========================================================================

             Open Fabrics Enterprise Distribution (OFED)
              MVAPICH2-1.4 in OFED 1.5 Release Notes

                          December 2009


Overview
--------

These are the release notes for MVAPICH2-1.4.  This is OFED's edition of
the MVAPICH2-1.4 release. MVAPICH2 is an MPI-2 implementation over
InfiniBand and iWARP from the Ohio State University
(http://mvapich.cse.ohio-state.edu/).


User Guide
----------

For more information on using MVAPICH2-1.4, please visit the user guide
at http://mvapich.cse.ohio-state.edu/support/.


Software Dependencies
---------------------

MVAPICH2 depends on the installation of the OFED Distribution stack with
OpenSM running. The MPI module also requires an established network
interface (either InfiniBand, IPoIB, iWARP, uDAPL, or Ethernet). BLCR
support is needed if built with fault tolerance support.


New Features
------------

MVAPICH2 (MPI-2 over InfiniBand and iWARP) is an MPI-2 implementation
based on MPICH2.  MVAPICH2 1.4 is available as a single integrated
package (with MPICH2 1.0.8p1).  This version of MVAPICH2-1.4 for OFED
has the following changes from MVAPICH2-1.2p1:

MVAPICH2-1.4 (10/29/09)

- Enhancements since mvapich2-1.4rc2
    - Efficient runtime CPU binding
    - Add an environment variable for controlling the use of multiple
      cq's for
      iWARP interface.
    - Add environmental variables to disable registration cache for
      All-to-All
      on large systems.
    - Performance tune for pt-to-pt Intra-node communication with LiMIC2
    - Performance tune for MPI_Broadcast

- Bug fixes since mvapich2-1.4rc2
    - Fix the reading error in lock_get_response by adding
      initialization to req->mrail.protocol
    - Fix mpirun_rsh scalability issue with hierarchical ssh scheme
      when launching greater than 8K processes.
    - Add mvapich_ prefix to yacc functions. This can avoid some
      namespace
      issues when linking with other libraries.  Thanks to Manhui Wang
       for contributing the patch.

MVAPICH2-1.4-RC2 (08/31/2009)

- Added Feature: Check-point Restart with Fault-Tolerant Backplane
  Support
  (FTB_CR)

- Added Feature: Multiple CQ-based design for Chelsio iWARP

- Fix for hang with packetized send using RDMA Fast path

- Fix for allowing to use user specified P_Key's (Thanks to Mike Heinz @
  QLogic)

- Fix for allowing mpirun_rsh to accept parameters through the
  parameters file (Thanks to Mike Heinz @ QLogic)

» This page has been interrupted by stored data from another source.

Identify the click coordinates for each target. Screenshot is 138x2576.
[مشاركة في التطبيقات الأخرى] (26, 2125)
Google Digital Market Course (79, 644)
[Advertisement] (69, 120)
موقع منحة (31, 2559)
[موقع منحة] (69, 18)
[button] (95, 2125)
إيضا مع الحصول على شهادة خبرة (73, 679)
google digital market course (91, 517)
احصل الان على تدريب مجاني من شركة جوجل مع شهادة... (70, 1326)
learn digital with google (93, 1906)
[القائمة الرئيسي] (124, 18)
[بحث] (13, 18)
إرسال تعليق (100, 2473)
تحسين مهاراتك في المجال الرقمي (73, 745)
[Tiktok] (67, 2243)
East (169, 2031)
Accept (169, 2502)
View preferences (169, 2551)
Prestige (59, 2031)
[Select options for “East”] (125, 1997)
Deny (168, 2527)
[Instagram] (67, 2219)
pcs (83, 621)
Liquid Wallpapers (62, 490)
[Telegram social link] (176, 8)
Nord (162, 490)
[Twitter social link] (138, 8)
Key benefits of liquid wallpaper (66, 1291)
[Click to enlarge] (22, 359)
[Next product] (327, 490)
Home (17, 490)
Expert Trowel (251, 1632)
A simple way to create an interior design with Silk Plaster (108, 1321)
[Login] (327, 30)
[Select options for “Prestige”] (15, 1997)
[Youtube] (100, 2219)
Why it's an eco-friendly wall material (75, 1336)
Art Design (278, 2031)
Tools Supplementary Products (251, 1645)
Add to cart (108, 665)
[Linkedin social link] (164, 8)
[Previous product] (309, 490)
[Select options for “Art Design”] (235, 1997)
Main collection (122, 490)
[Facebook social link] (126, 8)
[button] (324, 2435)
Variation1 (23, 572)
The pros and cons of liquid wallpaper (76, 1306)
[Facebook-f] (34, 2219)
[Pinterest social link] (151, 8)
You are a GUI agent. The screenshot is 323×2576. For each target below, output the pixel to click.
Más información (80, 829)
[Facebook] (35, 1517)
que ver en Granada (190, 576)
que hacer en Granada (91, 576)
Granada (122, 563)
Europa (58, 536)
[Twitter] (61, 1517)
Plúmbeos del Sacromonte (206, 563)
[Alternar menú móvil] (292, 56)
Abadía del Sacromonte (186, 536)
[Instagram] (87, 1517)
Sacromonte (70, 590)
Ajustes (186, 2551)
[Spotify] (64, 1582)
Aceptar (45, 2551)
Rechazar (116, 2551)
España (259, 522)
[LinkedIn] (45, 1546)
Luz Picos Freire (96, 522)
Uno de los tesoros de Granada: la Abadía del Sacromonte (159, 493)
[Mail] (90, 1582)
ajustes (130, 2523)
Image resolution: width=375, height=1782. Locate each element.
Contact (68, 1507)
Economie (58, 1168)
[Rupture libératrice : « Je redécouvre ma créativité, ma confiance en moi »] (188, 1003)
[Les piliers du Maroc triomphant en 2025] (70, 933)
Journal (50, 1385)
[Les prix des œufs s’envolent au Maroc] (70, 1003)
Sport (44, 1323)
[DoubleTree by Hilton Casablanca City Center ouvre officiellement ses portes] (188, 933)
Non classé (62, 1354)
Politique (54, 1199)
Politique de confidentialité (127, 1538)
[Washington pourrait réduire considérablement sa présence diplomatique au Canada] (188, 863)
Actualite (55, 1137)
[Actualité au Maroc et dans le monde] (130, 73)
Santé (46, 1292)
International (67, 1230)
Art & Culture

- Distribute LiMIC2-0.5.2 with MVAPICH2. Added flexibility for selecting
  and using a pre-existing installation of LiMIC2

- Modify the default value of shmem_bcast_leaders to 4K

- Fix for one-sided with XRC support

- Fix hang with XRC

- Fix to always enabling MVAPICH2_Sync_Checkpoint functionality

- Increase the amount of command line that mpirun_rsh can handle (Thanks
  for the suggestion by Bill Barth @ TACC)

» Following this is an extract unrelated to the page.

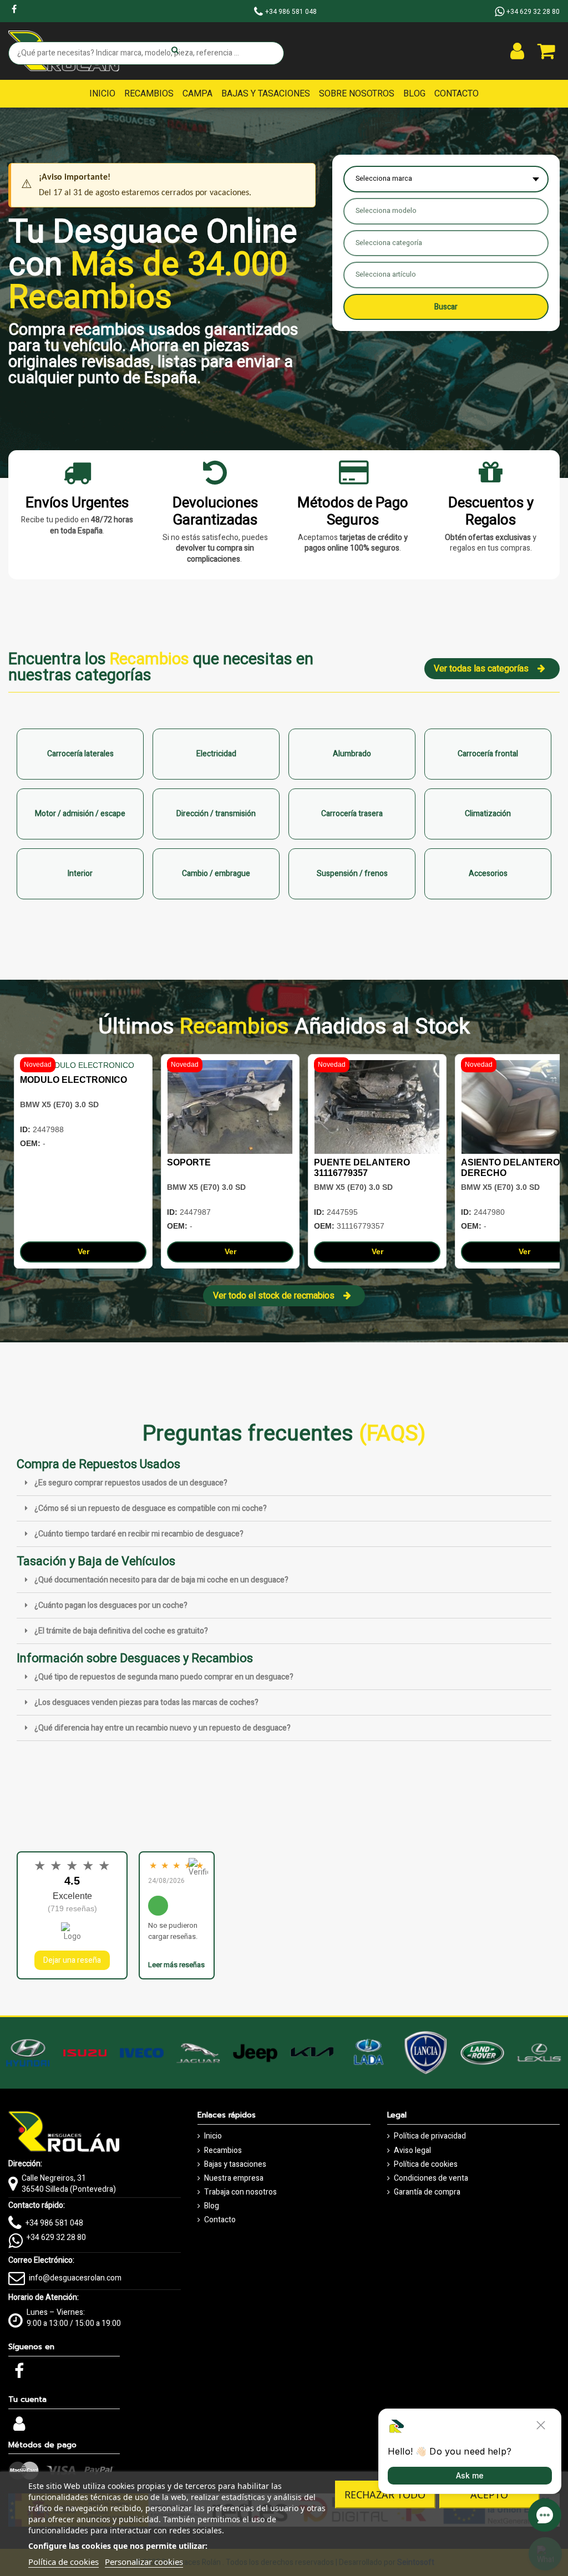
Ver (83, 1251)
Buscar (446, 307)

- Fix build error on RHEL 4 systems (Reported by Nathan Baca and
  Jonathan
  Atencio)

- Fix issue with PGI compilation for PSM interface

- Fix for one-sided accumulate function with user-defined contiguous
  datatypes

- Fix linear/hierarchical switching logic and reduce threshold for the
  enhanced mpirun_rsh framework.

- Clean up intra-node connection management code for iWARP

- Fix --enable-g=all issue with uDAPL interface

- Fix one sided operation with on demand CM.

- Fix VPATH build

MVAPICH2-1.4-RC1 (06/02/2009)

- MPI 2.1 standard compliant

- Based on MPICH2 1.0.8p1

- Dynamic Process Management (DPM) Support with mpirun_rsh and MPD
   - Available for OpenFabrics (IB) interface

- Support for eXtended Reliable Connection (XRC)
   - Available for OpenFabrics (IB) interface

- Kernel-level single-copy intra-node communication support based on
  LiMIC2
   - Delivers superior intra-node performance for medium and
     large messages
   - Available for all interfaces (IB, iWARP and uDAPL)

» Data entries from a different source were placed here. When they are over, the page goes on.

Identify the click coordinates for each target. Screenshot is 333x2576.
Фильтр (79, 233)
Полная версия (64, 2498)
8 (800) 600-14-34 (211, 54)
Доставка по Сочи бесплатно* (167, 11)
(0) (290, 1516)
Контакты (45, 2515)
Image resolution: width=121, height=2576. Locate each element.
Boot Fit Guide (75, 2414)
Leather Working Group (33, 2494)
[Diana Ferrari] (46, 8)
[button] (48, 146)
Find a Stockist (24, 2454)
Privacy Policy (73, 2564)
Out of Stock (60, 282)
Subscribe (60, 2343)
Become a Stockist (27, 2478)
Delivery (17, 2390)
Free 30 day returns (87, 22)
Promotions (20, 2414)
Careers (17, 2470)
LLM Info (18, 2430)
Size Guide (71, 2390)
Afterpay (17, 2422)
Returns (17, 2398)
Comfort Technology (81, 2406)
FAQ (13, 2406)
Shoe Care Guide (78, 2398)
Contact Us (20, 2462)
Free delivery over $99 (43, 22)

- Enhancement to mpirun_rsh framework for faster job startup
  on large clusters
   - Hierarchical ssh to nodes to speedup job startup
   - Available for OpenFabrics (IB and iWARP), uDAPL interfaces
     (including Solaris) and the New QLogic-InfiniPath interface

- Scalable checkpoint-restart with mpirun_rsh framework

- Checkpoint-restart with intra-node shared memory (kernel-level with
  LiMIC2) support
   - Available for OpenFabrics (IB) Interface

- K-nomial tree-based solution together with shared memory-based
  broadcast for scalable MPI_Bcast operation
   - Available for all interfaces (IB, iWARP and uDAPL)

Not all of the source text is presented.